Eleonore Koch
A German-born Brazilian who developed her signature aesthetic while living in London for two decades, Eleonore Koch (1926–2018) is a vibrant outlier in the global history of postwar painting. Her enigmatically spare, jewel-toned canvases conjure a cosmopolitan network of artistic kinship, a way of thinking about objects in space that owes something to the depopulated metaphysical vistas of Giorgio de Chirico and the lambent stillness of Giorgio Morandi—but also to a certain strain of British Pop art that wends its way from Patrick Caulfield and David Hockney to Michael Craig-Martin—all set against the broader background of midcentury Brazilian modernism. Yet, beyond any stylistic echo, it is a multidecade engagement with what De Chirico described as the “psychology of things” and a finely tuned sense of what the proto-Surrealist called the “tragic serenity” of certain psycho-geographic settings that most clearly set Koch’s practice apart.

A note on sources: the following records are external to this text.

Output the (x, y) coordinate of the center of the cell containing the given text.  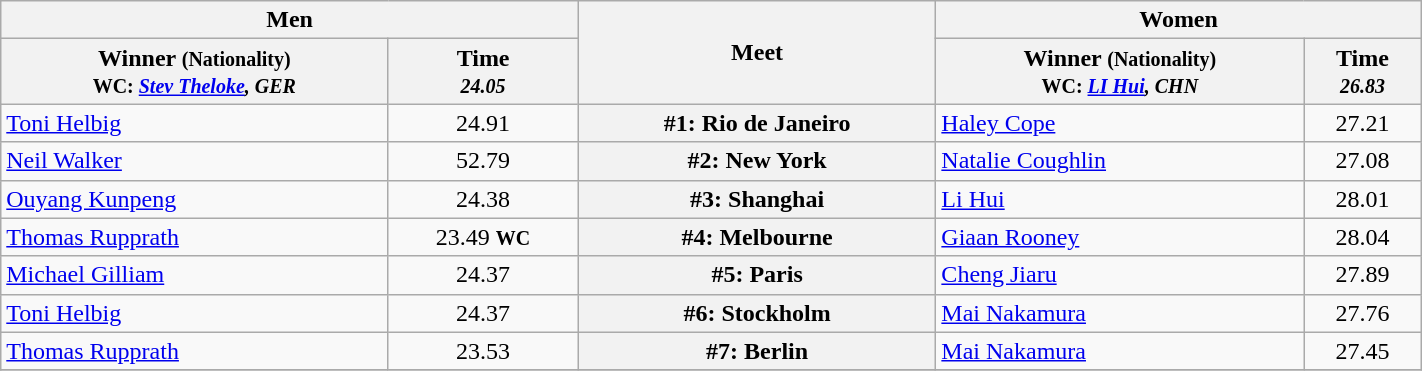
27.76 (1363, 313)
Meet (756, 52)
Michael Gilliam (194, 275)
Winner (Nationality) WC: LI Hui, CHN (1120, 72)
Haley Cope (1120, 123)
#4: Melbourne (756, 237)
Women (1178, 20)
Li Hui (1120, 199)
52.79 (484, 161)
#7: Berlin (756, 351)
#3: Shanghai (756, 199)
28.01 (1363, 199)
#5: Paris (756, 275)
Giaan Rooney (1120, 237)
Ouyang Kunpeng (194, 199)
24.91 (484, 123)
#2: New York (756, 161)
27.45 (1363, 351)
Time 24.05 (484, 72)
27.08 (1363, 161)
#1: Rio de Janeiro (756, 123)
27.21 (1363, 123)
23.53 (484, 351)
23.49 WC (484, 237)
#6: Stockholm (756, 313)
Cheng Jiaru (1120, 275)
Natalie Coughlin (1120, 161)
24.38 (484, 199)
28.04 (1363, 237)
Neil Walker (194, 161)
27.89 (1363, 275)
Time 26.83 (1363, 72)
Men (290, 20)
Winner (Nationality) WC: Stev Theloke, GER (194, 72)
Determine the (X, Y) coordinate at the center of the cell enclosing the given text.  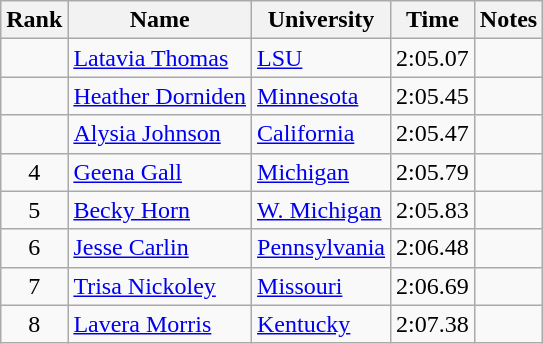
Jesse Carlin (160, 248)
Heather Dorniden (160, 96)
2:06.48 (433, 248)
Time (433, 20)
Kentucky (322, 324)
2:06.69 (433, 286)
Pennsylvania (322, 248)
Notes (508, 20)
8 (34, 324)
LSU (322, 58)
2:05.07 (433, 58)
California (322, 134)
2:05.83 (433, 210)
2:07.38 (433, 324)
Missouri (322, 286)
Latavia Thomas (160, 58)
2:05.47 (433, 134)
Alysia Johnson (160, 134)
Becky Horn (160, 210)
6 (34, 248)
Minnesota (322, 96)
Michigan (322, 172)
2:05.79 (433, 172)
5 (34, 210)
7 (34, 286)
Lavera Morris (160, 324)
W. Michigan (322, 210)
4 (34, 172)
University (322, 20)
Name (160, 20)
Rank (34, 20)
Geena Gall (160, 172)
2:05.45 (433, 96)
Trisa Nickoley (160, 286)
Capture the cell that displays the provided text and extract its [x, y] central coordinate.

Koch’s work was recently the subject of a pair of concurrent exhibitions, both organized by Brazilian curator Kiki Mazzucchelli, at Stuart Shave’s Modern Art in London and at Mendes Wood DM on Manhattan’s Upper East Side. For New Yorkers, the latter provided a modest, though very welcome, introduction to the artist’s uncannily beautiful and lamentably underappreciated paintings and drawings. Born in Berlin, Koch moved with her family to São Paulo when she was ten. In 1949, she went to study art in Paris; upon her return to Berlin two years later, she began working with celebrated painter Alfredo Volpi and started exhibiting, taking a series of day jobs to support herself. In 1968, Koch settled in London and would spend the next twenty years there before returning to Brazil, where she remained until her death. The ten pieces here—dated from before, during, and after her English sojourn—depict both the evolutions and the consistencies of her approach.
While Koch’s work bears some resemblance to Volpi’s, the most crucial thing she took from him would seem to have been the egg-tempera technique that would come to dominate her canvases and give them their quiet, effervescent radiance. The earliest painting on view, Park at nightfall, 1969, announces the potential both her material choices and her coloration and compositional strategies have for producing captivatingly unexpected effects. As is typically the case, the pictorial cast of characters is distilled to just a few inscrutably basic elements. The canvas is divided horizontally—the dark-green ground that fills the work’s bottom third hosts a pair of disembodied Neoclassical architectural elements, like rogue bits of a ruined manor house, while, above, a deep-cobalt horizon is interrupted by a black form whose hulkingly indistinct silhouette allows it to be read simultaneously as volume and absence. Koch’s special skill is to defamiliarize such quotidian markers—grass and sky, plinth and urn—by situating them within spatially uncertain settings. In Interior with white chair, 1977, she performs a similar kind of magic with an even greater economy of means, juxtaposing a pale-ivory wing-back chair that resembles a swallowtail moth transformed into a piece of sitting-room furniture with a bright-blue screen turned at an oddly foreshortened angle. Setting her austere ensemble against a wall brushed in variegated celadon and a purple-black floor, she summons a scene that’s neither here nor there, at once plainspokenly domestic and disorientingly otherworldly.
A trio of charcoal-on-paper drawings further demonstrate Koch’s flair for destabilizing simple scenarios via offbeat relational interactions. Shell, 1960, for example, stages an encounter between a small coiled pod and a vertical line, as if illustrating an episode from Edwin Abbott’s sci-fi fantasia Flatland (1884), while in the undated Chair, the titular object might be either resting on a grassy patch of lawn beside an intersection or set near the edge of a deep crevasse. But the true force of Koch’s singular imagination is given its fullest expression in her paintings, perhaps most exquisitely in Private pier, abandoned, 1974. The largest work in the show at nearly three feet high and four feet wide, it features a low-slung complex of posts and platforms, their surfaces elegantly simplified into an arrangement of flat brown shapes that creep in from its right edge. Jutting out onto a calm azure expanse of water, the array stretches toward a figure a little farther out—a solitary, solemn buoy hung with a red banner that suggests the cryptic ensign of some forgotten coastal enterprise.